**Your instructions:** Rewrite the records from the line with "The image size is (820, 676)." to the line with "Viewport: 904px width, 642px", changing "Microsoft Edge" to "Google Chrome" and leaving everything else as it is.

**Records provided:**
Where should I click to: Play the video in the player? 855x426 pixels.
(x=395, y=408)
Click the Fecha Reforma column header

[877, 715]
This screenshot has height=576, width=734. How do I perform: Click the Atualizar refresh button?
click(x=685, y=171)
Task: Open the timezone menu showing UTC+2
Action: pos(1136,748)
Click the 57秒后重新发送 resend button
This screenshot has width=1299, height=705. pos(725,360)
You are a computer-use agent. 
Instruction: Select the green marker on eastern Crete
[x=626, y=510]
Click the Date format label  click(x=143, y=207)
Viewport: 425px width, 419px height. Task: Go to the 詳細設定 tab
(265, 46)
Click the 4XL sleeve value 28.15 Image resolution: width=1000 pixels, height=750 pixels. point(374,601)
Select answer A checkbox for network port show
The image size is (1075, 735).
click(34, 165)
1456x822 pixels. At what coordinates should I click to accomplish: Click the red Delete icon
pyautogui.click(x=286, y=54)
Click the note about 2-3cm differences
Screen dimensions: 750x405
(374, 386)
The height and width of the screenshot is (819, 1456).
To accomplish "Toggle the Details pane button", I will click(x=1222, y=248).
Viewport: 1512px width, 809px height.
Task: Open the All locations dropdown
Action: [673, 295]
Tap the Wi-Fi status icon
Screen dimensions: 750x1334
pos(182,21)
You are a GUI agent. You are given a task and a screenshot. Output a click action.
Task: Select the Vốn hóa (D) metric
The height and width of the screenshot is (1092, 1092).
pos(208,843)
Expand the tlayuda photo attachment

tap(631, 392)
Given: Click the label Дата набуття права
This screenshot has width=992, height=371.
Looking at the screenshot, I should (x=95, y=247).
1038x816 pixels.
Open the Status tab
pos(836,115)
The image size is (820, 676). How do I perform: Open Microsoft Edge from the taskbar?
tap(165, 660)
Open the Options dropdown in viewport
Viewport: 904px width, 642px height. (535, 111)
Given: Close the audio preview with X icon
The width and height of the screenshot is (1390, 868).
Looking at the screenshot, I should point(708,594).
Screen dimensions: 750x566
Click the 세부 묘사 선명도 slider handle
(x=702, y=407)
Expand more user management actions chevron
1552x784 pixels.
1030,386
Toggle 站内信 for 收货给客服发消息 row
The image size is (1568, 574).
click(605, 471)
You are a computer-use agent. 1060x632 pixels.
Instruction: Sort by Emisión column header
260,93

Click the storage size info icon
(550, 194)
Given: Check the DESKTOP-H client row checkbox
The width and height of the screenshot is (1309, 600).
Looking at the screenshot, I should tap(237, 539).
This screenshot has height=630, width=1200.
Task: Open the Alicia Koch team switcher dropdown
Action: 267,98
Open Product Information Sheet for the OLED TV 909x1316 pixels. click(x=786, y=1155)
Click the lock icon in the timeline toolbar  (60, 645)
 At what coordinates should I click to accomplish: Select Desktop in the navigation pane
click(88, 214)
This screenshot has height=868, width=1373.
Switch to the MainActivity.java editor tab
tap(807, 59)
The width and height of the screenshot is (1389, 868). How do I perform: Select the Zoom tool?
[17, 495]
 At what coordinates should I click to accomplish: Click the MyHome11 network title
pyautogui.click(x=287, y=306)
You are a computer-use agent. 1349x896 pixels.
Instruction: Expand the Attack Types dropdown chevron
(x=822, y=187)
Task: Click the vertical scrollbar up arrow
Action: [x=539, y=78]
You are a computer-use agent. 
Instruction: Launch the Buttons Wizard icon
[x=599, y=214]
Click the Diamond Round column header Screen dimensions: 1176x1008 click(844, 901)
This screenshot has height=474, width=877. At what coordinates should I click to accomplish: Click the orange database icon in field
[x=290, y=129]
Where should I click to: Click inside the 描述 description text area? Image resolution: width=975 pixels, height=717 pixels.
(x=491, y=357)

**Task output:**
The image size is (820, 676). How do I perform: Open Google Chrome from the taskbar?
tap(165, 660)
Open the Options dropdown in viewport
Viewport: 904px width, 642px height. (535, 111)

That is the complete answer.